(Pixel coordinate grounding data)
────────────────────────────────────────
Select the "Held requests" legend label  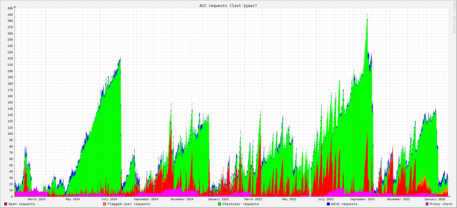point(344,204)
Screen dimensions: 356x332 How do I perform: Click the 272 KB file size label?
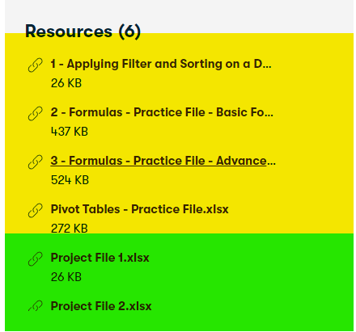(x=70, y=229)
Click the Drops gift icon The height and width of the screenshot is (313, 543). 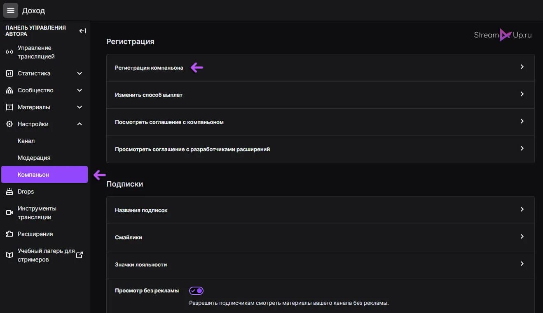(x=9, y=192)

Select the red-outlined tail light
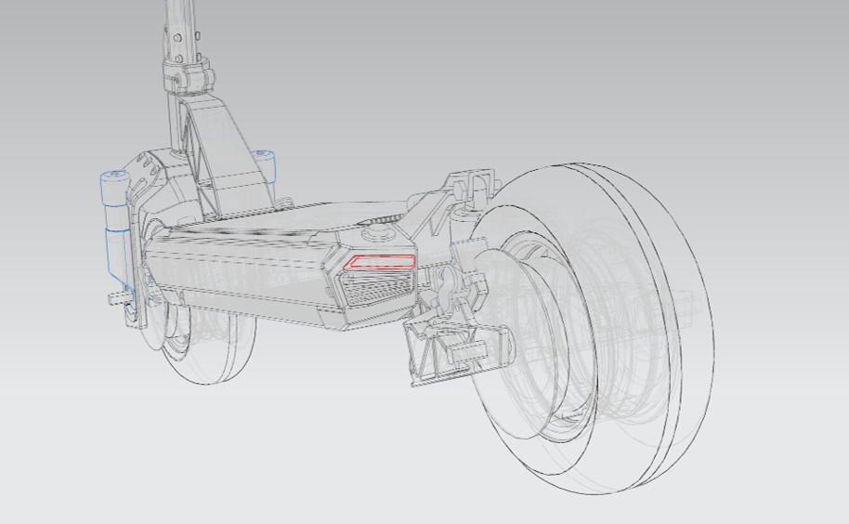380,262
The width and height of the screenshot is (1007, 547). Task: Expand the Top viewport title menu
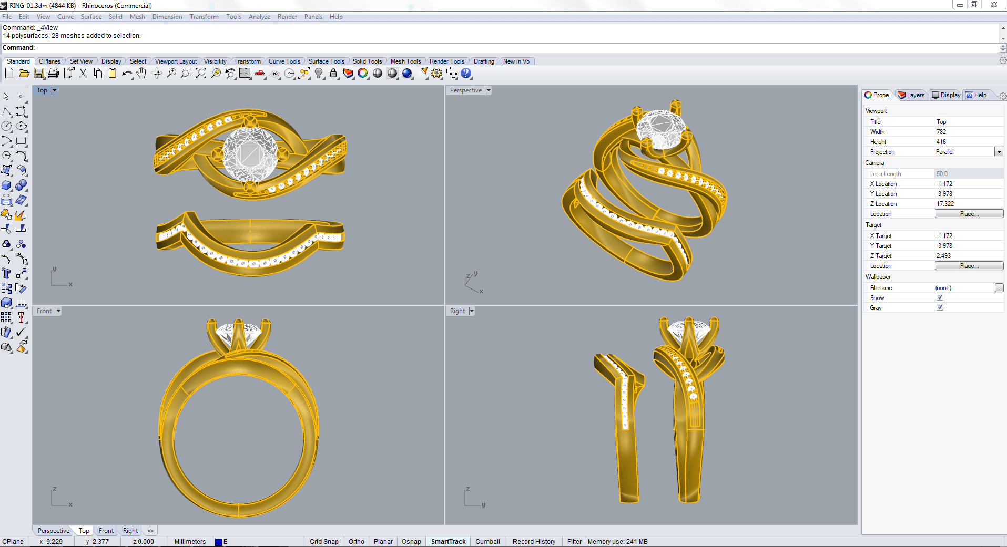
────────────────────────────────────────
- [Task requirements] Start at the line that contains "Select the red-outlined tail light" and retype every line through the end of the entries above, both ends included. Exclude all pictures.

- [Response to the exercise]
Select the red-outlined tail light
380,262
The width and height of the screenshot is (1007, 547). Task: Expand the Top viewport title menu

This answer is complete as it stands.